Oleh sebab itu, jenderal bintang dua itu mengaku heran dengan tingkah anggota yang mencoba meyakinkan masyarakat untuk membayar saat ingin masuk polisi.
Sebelumnya, tim Divisi Propam Polri melakukan Operasi Tangkap Tangan (OTT) terkait ‘jual beli’ penerimaan Bintara di lingkungan Polda Jawa Tengah.
Tim Propam Mabes Polri mengamankan lima orang personel Polda Jateng yang berkaitan sebagai Panitia Seleksi (Pansel).
Adapun lima anggota yang diamankan itu terdiri dari dua perwira menengah dengan pangkat Komisaris Polisi (Kompol), satu perwira pertama berpangkat Ajun Komisaris Polisi (AKP) dan dua pangkat Brigadir.
Setelah dilakukan menjalani sidang etik dan disiplin, kelima oknum polisi calo penerimaan Bintara Polri Tahun 2022 di wilayah Polda Jateng lolos dari hukuman pemecatan alias pemberhentian tidak dengan hormat (PTDH).
Belakangan, disampaikan lima oknum itu disanksi dengan dimutasi ke luar Pulau Jawa.
“Seluruh anggota yang terlibat dipastikan mutasi ke Luar Jawa,” kata Kabid Humas Polda Jateng Kombes Iqbal Alqudussy di Semarang, Senin (13/3/2023).

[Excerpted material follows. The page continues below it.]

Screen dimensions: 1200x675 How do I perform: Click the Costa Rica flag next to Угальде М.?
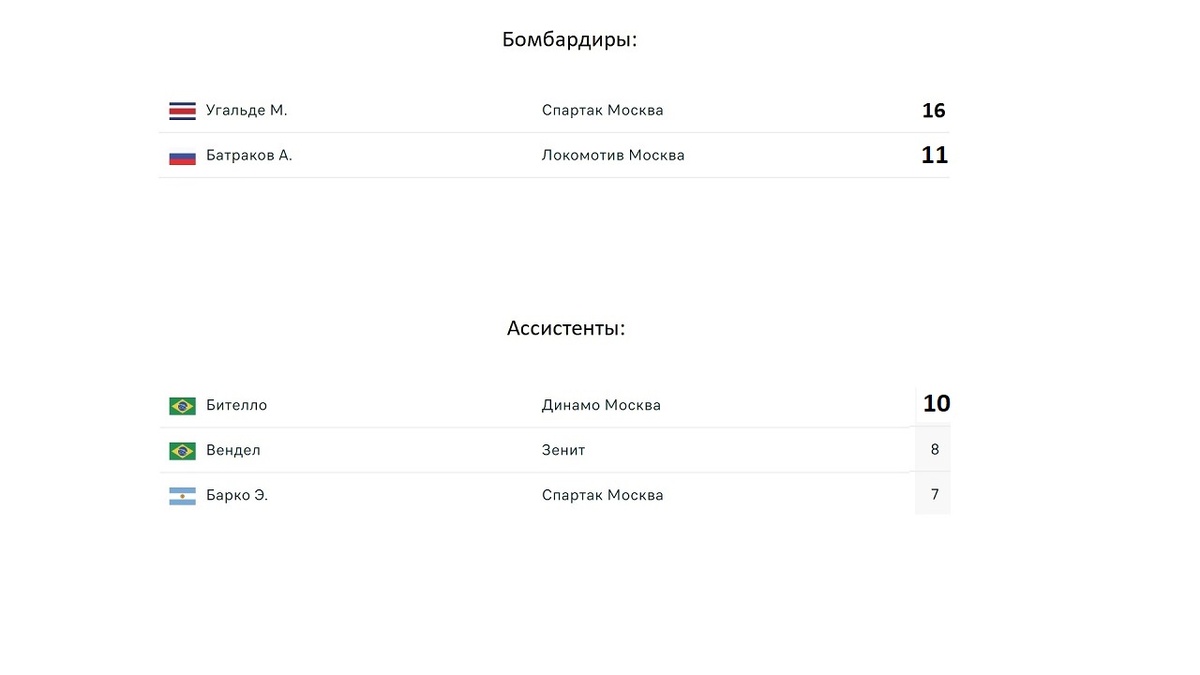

Selain lima anggota Polda Jateng, Iqbal menyebut sidang etik juga dilakukan terhadap dua ASN Polri yang terlibat dalam kasus tersebut. Di antaranya yaitu kepada dokter pembina dan pengatur tingkat.
“Sanksi turun pangkat setingkat lebih rendah selama 12 bulan dan potong Tunjangan kinerja sebesar 25 persen selama 12 bulan,” pungkasnya.